During ascent, your body needs time to adjust to changing pressure, and you need time to regulate your buoyancy, keep track of your buddy and watch for obstructions overhead. It's important to ascend slowly - no faster than 18 metres/60 feet per minute, which is slower than you may realize.

As a new diver, you may find it a little difficult to judge your ascent rate at first. No worries. Star your ascent with plenty of air so you can make a slow, leisurely trip to the surface. Preferably, ascend along a line or follow the bottom contours to give you a visual reference and help you gauge your speed. Use your depth gauge as you ascend to help you know how fast you're going up, particularly when ascending without a visual reference. It should take you at least 10 seconds to ascend 3 metres/10 feet - but don't worry about being exact, as long as you're not exceeding this rate. In fact, it's a good idea to come up slower - most computers and gauges warn you if you exceed 10 metres/30 feet per minute.

Whenever possible, stop your ascent when you reach 5 metres/15 feet and wait three minutes - more is fine - before continuing your ascent, particularly after deep dives or dives close to the no stop time limit. This is called a safety stop (you'll learn more about safety stops in Section Five), which gives you an extra margin of safety.

Think of the 18 metre/60 foot per minute rate of ascent as a speed limit. It's fine to go slower, but don't go faster. Be a S.A.F.E. diver: Slowly Ascend From Every dive.
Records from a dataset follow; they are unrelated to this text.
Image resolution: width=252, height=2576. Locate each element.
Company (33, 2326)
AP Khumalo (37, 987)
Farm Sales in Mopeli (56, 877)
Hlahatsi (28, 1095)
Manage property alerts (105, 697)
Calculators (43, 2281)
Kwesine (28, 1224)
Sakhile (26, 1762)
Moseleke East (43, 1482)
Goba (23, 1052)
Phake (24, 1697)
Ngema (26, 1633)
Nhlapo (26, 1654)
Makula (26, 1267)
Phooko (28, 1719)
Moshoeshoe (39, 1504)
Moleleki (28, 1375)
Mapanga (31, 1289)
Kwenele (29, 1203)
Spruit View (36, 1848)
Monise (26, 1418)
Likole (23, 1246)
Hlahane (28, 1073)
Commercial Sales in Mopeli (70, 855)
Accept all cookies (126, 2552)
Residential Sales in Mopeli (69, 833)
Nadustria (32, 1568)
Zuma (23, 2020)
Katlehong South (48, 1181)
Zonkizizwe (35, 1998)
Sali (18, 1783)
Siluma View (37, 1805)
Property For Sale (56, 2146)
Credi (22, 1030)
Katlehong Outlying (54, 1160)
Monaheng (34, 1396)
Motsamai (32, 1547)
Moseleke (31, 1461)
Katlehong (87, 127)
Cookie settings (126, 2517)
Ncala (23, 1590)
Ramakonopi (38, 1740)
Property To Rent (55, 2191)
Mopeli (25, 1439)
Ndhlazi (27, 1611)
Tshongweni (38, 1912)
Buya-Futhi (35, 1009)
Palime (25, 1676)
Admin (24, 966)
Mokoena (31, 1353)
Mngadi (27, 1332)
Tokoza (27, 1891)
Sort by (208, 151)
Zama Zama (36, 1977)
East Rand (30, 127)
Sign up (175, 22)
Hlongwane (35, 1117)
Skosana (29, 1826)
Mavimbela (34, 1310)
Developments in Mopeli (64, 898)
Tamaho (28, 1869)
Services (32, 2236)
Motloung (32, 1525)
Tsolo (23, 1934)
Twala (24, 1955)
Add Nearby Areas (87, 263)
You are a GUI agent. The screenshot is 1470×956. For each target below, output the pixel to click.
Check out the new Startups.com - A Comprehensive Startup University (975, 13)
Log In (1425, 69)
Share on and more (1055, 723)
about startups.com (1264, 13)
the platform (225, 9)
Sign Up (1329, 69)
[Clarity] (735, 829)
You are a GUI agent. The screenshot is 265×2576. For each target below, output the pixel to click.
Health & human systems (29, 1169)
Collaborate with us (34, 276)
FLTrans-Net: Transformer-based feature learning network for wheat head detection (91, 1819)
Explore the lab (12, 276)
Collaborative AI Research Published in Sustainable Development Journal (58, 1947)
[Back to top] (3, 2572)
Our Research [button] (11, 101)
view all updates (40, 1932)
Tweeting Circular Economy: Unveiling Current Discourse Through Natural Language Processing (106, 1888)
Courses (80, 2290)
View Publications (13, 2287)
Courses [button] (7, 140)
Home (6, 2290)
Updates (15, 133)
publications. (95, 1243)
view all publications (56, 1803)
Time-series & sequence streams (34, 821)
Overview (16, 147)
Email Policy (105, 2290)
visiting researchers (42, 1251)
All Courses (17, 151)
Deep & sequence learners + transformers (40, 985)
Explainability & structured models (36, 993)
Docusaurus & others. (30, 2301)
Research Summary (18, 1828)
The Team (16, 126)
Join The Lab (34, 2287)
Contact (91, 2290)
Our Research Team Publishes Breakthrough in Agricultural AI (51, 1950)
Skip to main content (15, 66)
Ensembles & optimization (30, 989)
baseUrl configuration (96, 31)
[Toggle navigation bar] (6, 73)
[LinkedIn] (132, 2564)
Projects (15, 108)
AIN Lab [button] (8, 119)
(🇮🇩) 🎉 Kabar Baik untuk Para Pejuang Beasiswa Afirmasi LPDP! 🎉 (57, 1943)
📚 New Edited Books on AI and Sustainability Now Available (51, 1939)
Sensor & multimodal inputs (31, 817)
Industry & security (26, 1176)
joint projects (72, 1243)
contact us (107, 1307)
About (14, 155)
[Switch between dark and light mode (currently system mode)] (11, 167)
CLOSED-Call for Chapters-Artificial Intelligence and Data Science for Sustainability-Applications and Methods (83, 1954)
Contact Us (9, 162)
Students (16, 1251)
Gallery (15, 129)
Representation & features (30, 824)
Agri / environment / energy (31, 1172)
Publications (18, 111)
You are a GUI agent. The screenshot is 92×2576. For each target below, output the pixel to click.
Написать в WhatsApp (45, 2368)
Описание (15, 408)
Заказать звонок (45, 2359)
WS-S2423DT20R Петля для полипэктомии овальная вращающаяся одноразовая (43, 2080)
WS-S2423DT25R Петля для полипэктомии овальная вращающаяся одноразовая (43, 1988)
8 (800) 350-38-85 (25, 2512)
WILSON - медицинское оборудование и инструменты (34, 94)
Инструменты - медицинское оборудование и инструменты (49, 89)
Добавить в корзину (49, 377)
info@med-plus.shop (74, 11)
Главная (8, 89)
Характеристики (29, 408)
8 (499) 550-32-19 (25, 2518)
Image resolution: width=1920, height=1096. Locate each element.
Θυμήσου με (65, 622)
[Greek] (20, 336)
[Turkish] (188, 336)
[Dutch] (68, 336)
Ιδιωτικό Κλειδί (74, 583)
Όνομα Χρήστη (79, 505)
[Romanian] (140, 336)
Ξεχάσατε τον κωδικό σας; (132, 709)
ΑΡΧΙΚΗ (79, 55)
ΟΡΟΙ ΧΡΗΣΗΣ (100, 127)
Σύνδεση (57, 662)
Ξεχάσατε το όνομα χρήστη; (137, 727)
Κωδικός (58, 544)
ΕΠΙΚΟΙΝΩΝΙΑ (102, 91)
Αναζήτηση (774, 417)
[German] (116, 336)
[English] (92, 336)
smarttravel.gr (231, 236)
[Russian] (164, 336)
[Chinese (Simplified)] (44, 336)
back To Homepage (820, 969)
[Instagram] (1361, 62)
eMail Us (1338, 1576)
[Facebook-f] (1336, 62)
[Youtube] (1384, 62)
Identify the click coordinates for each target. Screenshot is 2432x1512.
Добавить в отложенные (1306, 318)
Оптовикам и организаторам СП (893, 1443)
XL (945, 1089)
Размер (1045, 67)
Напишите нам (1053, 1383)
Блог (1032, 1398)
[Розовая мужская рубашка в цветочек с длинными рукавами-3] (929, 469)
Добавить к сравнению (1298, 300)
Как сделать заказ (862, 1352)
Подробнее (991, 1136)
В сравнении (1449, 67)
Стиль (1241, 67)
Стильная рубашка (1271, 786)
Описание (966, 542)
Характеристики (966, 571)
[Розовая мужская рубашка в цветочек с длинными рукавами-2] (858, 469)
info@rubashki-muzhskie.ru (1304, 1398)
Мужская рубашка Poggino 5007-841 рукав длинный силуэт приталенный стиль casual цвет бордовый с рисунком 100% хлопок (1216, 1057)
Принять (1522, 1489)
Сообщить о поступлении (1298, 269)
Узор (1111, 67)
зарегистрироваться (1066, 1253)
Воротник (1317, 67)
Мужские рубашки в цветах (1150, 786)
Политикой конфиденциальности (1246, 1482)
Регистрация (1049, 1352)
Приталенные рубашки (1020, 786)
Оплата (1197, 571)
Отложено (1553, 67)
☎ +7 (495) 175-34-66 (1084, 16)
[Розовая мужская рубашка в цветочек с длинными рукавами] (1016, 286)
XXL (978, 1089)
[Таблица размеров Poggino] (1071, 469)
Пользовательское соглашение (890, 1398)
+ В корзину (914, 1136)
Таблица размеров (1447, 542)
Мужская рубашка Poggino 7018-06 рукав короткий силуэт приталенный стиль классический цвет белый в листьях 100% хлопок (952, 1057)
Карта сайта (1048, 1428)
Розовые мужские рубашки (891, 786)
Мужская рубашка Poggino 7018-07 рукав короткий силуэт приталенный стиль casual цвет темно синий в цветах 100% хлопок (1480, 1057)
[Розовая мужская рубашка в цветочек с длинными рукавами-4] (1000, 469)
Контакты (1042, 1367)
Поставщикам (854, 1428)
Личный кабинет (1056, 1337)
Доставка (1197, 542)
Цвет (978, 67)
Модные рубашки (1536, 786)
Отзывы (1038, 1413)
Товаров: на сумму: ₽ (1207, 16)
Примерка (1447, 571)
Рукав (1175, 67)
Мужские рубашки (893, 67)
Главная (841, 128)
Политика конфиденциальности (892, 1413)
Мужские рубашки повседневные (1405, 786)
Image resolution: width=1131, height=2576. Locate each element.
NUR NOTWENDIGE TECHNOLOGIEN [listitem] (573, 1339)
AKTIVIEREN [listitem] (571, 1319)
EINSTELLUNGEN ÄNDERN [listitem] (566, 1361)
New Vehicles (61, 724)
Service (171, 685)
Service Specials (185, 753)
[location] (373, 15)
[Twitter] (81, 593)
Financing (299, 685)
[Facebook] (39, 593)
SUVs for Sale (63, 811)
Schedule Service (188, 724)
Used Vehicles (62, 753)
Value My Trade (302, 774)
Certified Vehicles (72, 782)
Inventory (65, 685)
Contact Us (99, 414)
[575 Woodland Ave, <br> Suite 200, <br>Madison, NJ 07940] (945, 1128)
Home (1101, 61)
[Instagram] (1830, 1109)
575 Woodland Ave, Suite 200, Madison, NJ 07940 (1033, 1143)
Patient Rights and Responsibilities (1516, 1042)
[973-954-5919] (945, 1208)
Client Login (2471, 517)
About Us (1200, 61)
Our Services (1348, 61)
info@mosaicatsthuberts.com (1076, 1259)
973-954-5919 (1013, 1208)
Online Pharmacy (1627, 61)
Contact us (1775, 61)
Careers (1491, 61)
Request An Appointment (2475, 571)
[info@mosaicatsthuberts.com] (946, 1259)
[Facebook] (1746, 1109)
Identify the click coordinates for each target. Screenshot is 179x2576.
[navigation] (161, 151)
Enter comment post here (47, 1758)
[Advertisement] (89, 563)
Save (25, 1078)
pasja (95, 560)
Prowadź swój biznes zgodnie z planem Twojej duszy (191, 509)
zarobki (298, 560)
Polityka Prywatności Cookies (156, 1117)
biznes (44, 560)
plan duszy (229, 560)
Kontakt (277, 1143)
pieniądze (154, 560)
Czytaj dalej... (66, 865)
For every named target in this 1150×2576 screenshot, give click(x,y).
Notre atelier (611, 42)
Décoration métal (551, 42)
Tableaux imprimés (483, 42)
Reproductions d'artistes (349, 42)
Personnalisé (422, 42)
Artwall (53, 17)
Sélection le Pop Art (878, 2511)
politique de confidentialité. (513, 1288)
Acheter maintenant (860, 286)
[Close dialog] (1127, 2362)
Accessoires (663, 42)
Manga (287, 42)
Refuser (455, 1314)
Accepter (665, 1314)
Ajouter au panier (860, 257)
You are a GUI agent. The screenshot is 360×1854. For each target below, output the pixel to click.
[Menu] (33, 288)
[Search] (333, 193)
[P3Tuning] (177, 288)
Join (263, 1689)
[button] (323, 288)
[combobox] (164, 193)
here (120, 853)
Dive tables and dive computers use mathematical models to estimate the theoretical nitrogen in your body before. during and after a dive. People vary in their susceptibility to DCS, so no computer or table can guarantee you'll never get DCS, even Within its limits. So, dive well within table/computer limits. Dive computer has some use advantages and disadvantages compared to tables, but it is neither more nor less valid. Recreational divers only make no decompression (no stop) dives.